Les ouvrages de la maison se caractérisent par des choix de beaux papiers de Hollande, van Gelder, Chesterfield, Bornéo, Japon, etc.), et la collaboration avec de nombreux graveurs sur bois prestigieux comme Louis Bouquet, Gio Colucci, Jean Lébédeff, Morin-Jean, Louis William Graux, Henry Chapront, Antoine François Cosyns, Pierre Noël, etc.
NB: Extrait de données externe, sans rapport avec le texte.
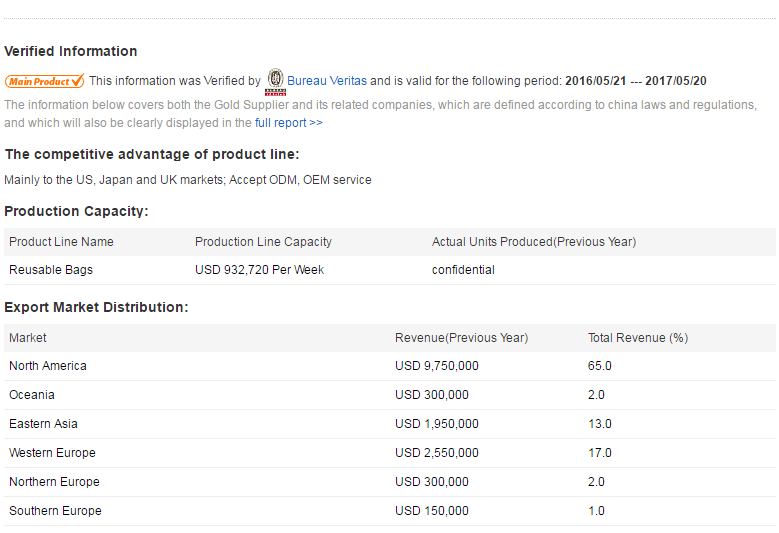
Task: Click the Revenue(Previous Year) column header
Action: 461,338
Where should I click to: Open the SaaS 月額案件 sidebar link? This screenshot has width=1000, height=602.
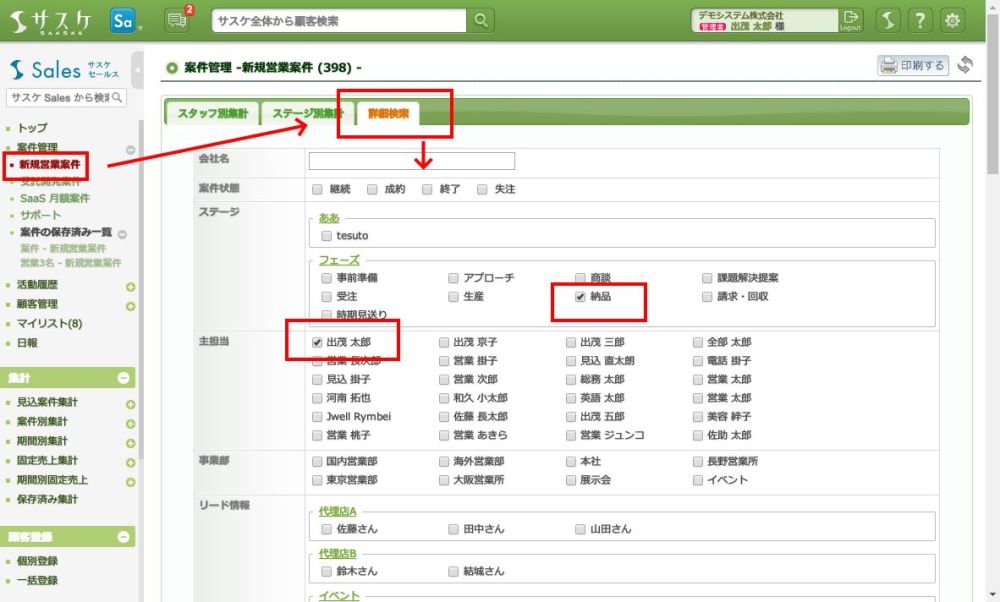pyautogui.click(x=55, y=198)
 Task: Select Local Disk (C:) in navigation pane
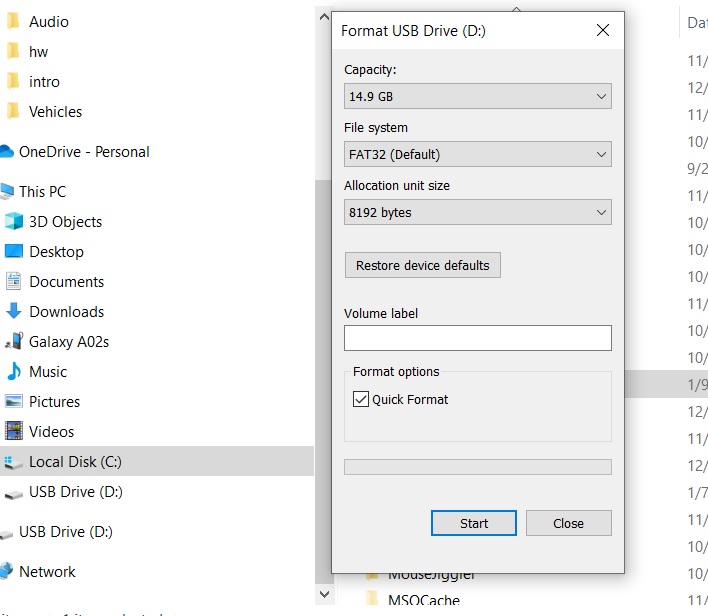click(x=75, y=462)
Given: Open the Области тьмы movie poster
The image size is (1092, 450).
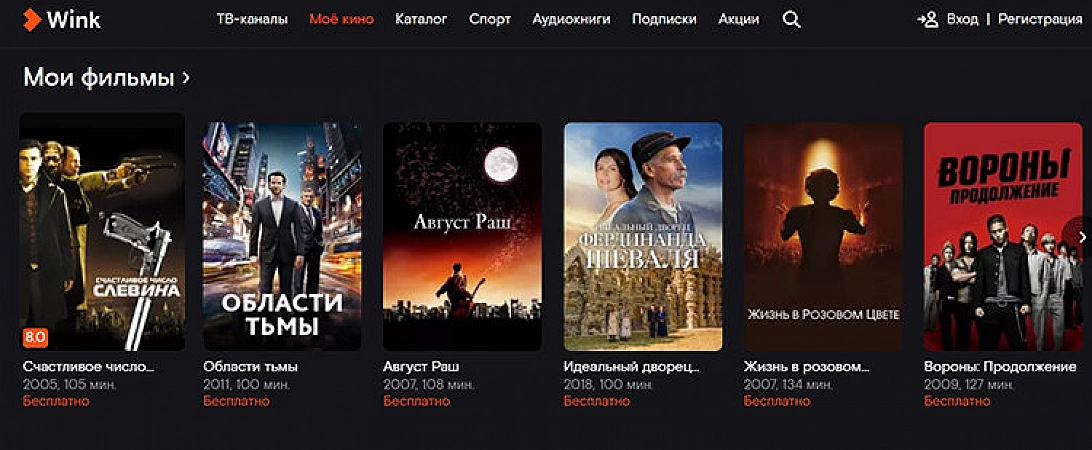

Pierre-André Thomi publie un ouvrage de référence de 237 pages sous le titre de À l’enseigne du Pot cassé (1925-1950), un catalogue précieux longtemps attendu par les collectionneurs et les bibliophiles, décrivant avec détails et illustrations tous les livres publiés par la fameuse maison d’éditions. On y trouve des notices détaillées comprenant le nombre et le type des illustrations, reproductions des couvertures, des dos, des frontispices, informations sur les artistes illustrateurs, index des titres, index des auteurs, table récapitulative avec le nombre d’exemplaires sur chaque papier.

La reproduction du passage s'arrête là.